Deep Learning has driven significant innovation & progress in self-driving technology, but it has not yet disrupted the entire industry or provided a comprehensive toolset to solve it.
The current tools available to the industry cannot solve complex problems such as understanding pedestrian intents, building a perfect perception system, or executing human-level decision-making. This lack of progress is not due to a lack of manpower. The industry is stuck because of the way we are solving this problem.
The current system architecture of self-driving tech has been split into perception & planning stacks. This is problematic since we do not know how much engineering is needed in the perception stack to encode the universe and writing the rules of driving is prohibitive from both an engineering and technology POV. Back in 2015 people knew this but most investments went into HD maps & LIDARS since progress there is much more attainable than a research program that cannot produce a demo.

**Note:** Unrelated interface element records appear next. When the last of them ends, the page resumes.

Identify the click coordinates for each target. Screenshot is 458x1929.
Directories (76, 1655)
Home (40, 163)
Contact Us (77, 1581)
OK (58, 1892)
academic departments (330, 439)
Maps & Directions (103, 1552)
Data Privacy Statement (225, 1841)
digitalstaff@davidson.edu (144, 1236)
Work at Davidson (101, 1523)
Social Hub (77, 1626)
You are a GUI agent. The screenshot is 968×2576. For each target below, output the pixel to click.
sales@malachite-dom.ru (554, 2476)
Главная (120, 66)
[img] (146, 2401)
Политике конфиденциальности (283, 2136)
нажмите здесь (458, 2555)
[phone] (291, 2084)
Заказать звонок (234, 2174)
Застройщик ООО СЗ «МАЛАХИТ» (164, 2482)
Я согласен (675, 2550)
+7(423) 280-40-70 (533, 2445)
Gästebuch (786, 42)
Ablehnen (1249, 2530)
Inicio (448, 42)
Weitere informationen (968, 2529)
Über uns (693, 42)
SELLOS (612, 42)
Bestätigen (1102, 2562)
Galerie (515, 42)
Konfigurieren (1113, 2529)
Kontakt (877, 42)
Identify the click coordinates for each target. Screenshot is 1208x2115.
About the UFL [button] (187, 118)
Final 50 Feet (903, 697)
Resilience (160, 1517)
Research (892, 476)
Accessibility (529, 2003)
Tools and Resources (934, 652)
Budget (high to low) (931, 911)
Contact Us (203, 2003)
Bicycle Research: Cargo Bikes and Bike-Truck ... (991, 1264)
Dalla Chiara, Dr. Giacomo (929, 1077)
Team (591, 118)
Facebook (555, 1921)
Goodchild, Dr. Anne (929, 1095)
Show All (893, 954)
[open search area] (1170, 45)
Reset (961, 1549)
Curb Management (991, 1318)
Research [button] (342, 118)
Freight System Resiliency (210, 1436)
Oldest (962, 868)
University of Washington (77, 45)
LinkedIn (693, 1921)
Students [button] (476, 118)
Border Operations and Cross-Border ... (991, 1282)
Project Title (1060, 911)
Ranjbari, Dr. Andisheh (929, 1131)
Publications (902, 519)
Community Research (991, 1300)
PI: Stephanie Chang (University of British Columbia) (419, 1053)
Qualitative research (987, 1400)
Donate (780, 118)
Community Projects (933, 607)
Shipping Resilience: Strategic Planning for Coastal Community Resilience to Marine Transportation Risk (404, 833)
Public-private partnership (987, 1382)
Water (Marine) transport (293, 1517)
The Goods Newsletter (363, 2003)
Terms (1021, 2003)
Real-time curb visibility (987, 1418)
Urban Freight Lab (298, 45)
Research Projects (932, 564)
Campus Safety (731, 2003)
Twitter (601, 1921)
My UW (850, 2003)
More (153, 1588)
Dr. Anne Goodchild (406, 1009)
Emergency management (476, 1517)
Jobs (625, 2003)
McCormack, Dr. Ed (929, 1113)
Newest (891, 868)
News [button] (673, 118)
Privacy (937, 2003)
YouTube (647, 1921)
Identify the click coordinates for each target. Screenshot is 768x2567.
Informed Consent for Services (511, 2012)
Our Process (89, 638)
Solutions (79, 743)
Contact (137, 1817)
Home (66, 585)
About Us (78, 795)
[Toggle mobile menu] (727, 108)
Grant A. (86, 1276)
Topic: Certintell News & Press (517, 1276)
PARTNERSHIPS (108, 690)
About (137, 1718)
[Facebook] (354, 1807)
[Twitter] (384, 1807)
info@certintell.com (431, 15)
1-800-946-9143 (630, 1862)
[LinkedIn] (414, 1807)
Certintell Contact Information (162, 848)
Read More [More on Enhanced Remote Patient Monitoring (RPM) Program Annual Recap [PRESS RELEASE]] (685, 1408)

I don’t need to convince anyone that what matters most for making self-driving cars is having massive amounts of high-quality data. Diverse data can help your neural networks handle situations not seen at training time. This is only part of the problem. If you rely on annotation for producing a high-quality dataset then you are stuck because every little change means redoing everything from scratch.
What happens if you think of a great idea six months from now; you can’t run around and redo your data. so what do you do? it does not work because the existing annotations cannot magically change, they can’t change for each new feature and they can’t change down the road when you realize you’ve made a mistake.
Imagine changing sensors, sensors get better with time, and every time you update your sensor stack, some of the annotations need to be redone. This is cost prohibitive, especially when you add sensors at a later stage in the R&D program. Imagine the motion planning requirements change now you need to annotate your data differently.
So how do we solve this problem?
The solution is in the making
Tesla is taking a new approach to solving the problem- not relying on sensors or HD Maps, they are building a real-time perception system followed by a planning system instead. They have built fast annotation systems that can produce millions of images relatively quickly.
Tesla has hit a ‘glass ceiling’ in its system performance and it seems that shipping more features or training on larger and larger datasets does not translate to better driving performance.
Wayve has published their method for solving self-driving cars, while their method does address some of the limitations of the traditional approach it still relies on hand-crafted abstraction layers, i.e. annotation(See Figure 1).
There is a third approach that can lead to a better self-driving system. We need something that connects language, history, safety, physics, and the DMV handbook. Saying end-to-end learning is the solution is not enough as time and again it has been proven how fragile and uncontrollable end-to-end learning can be when applied to self-driving cars.
Generative AI shows the way
The following figure is a diagram of Google’s Imagen image generator, we will use it as a guideline for building an ‘end-to-end’ AV solution.
The first stage is to fine-tune a neural network to connect driving data with text captions. The text captions here are twofold:
1- Navigational Instructions (Take left, at the roundabout take the 3rd exit). these will be collected automatically (but carefully) using Mapping APIs.
2- Driving Instructions (Stop at the red traffic light, keep lane, Overtake the car …etc.). this data will be generated using a zero-shot video-CLIP in the following manner:
The second stage is to extract driving trajectories from driving episodes.
Putting it all together:
The system architecture presented here has the following benefits:
- There is no middleware for perception.
- The CLIP-V and the text encoder models can be trained to produce internet-scale embeddings.
- Very large datasets can be collected with little to no human interventions.
- The interface between the models is language and no specific format has to be adopted.